**Data provided**.

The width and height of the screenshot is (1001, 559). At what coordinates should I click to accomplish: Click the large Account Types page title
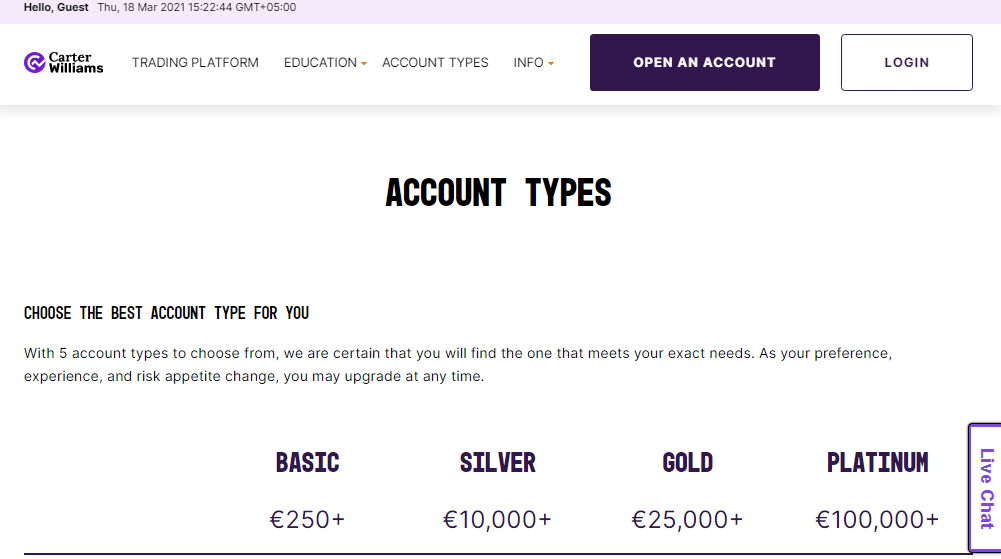498,192
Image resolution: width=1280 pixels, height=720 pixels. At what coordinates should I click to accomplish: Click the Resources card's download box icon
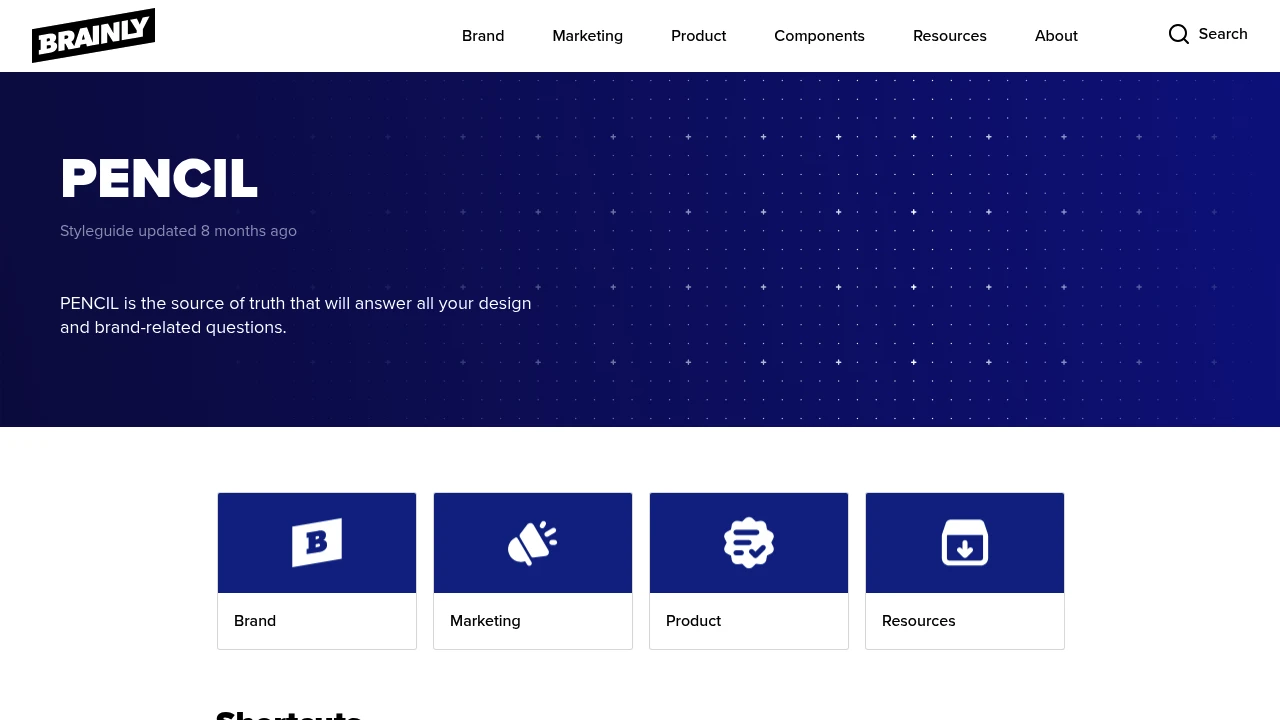965,543
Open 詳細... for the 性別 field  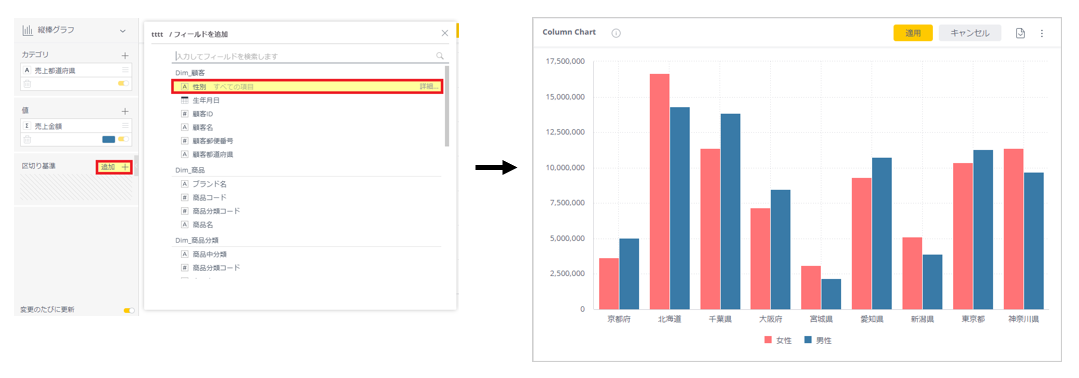coord(427,87)
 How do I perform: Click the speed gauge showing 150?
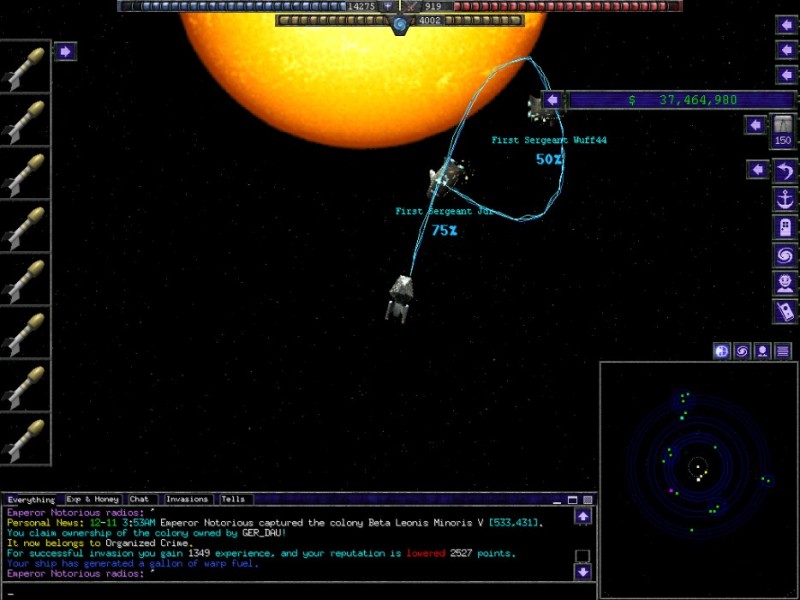coord(783,131)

**Task prompt**. Please edit the items from the line with "How do I perform: Click" up to and including the last line of the items, replacing "gauge" with "dial" and keeping everything else the same. Leave the pictures out of your answer.

**Exercise solution**.
 How do I perform: Click the speed dial showing 150?
coord(783,131)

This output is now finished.